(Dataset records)
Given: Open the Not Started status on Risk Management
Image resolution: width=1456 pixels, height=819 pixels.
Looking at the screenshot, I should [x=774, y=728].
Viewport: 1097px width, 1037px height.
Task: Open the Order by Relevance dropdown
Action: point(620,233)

◆ **Work to complete**
Set down exactly, and only, the lines from the one containing "Image resolution: width=1456" through the final line of the entries above.

◆ **Problem solution**
Image resolution: width=1456 pixels, height=819 pixels.
Looking at the screenshot, I should [x=774, y=728].
Viewport: 1097px width, 1037px height.
Task: Open the Order by Relevance dropdown
Action: point(620,233)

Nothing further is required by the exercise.